Day 43. "Love In the Time of a Small Cold"
The aching. I believed it to be my heart, as it sits alone in a metaphorical jar. I've put it there because each time it beats it brings my soul nothing but sand and emptiness. If my emotions are to be a desert then surely this oasis is dry, and all that is left behind is salt from the dried puddles of my tears. I have carved this salt into the likeness of all who have ever hurt me. A crystalline army akin to terra cotta soldiers to guard me against opening myself to vulnerability again.
Or perhaps its just a small cold. Either way, the pain is bearable, but only just. I came to work today so that I could hear the tiny whimpers of surrender as one at a time each desperate grade seeker abases themselves and with barely a hint of shame admits that they have not turned in all of their work.

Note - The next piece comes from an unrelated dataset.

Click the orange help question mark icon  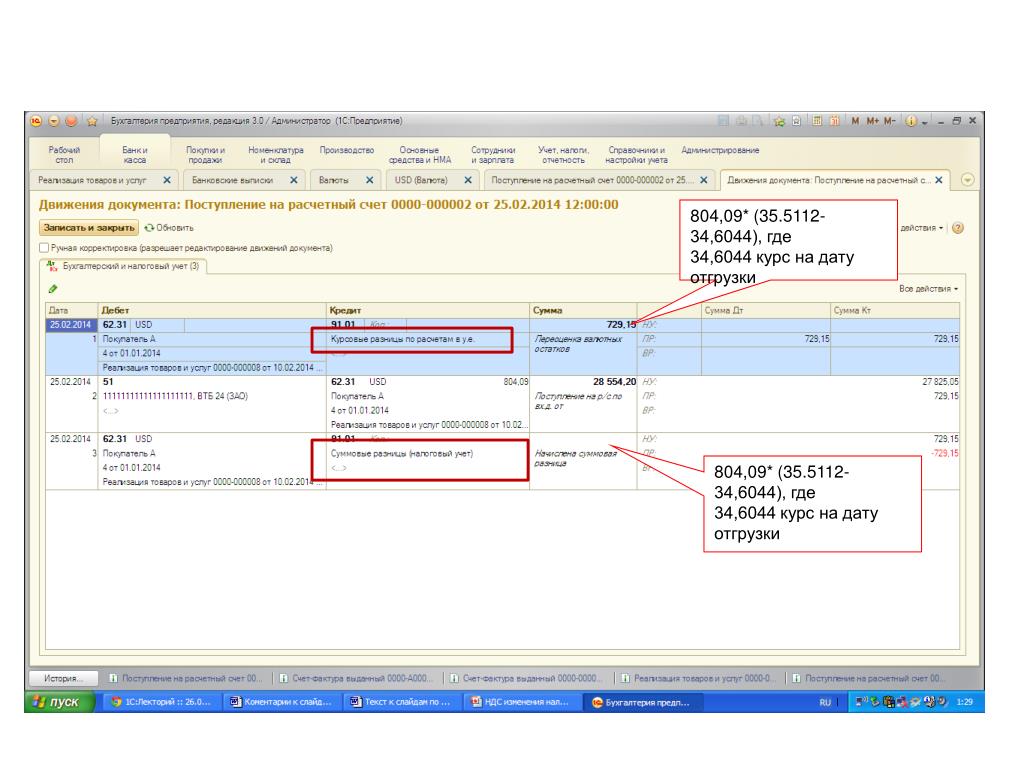click(x=959, y=228)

"Please Mr. Petraitis. Father says that if I don't have at least a 112 average I may have to give up my private rail car and travel to school on the back of our domestic. Surely I would have had the work in on time, but ChatGpT, in it's struggle to embrace humanity, chastised me for cheating and now it just sulks on my computer like a disappointed virtual parent. As for the Jigsaw assignment I would have had it in, but as you may know I was recently given command of a small fleet of ships and the entire crew has scurvy, as I have selfishly turned all of the citrus into smoothies and then poured them upon the ground in front of the sick sailors in order to motivate them to work harder. Alas, this was unsuccessful and I am forced to put off my invasion of Canada for several weeks. In the confusion I did not turn in the assignment before it closed."
This happened all day. There is something tragic about carrying forward a grade that ends with the number 9, when you realize you could have turned in just one more assignment.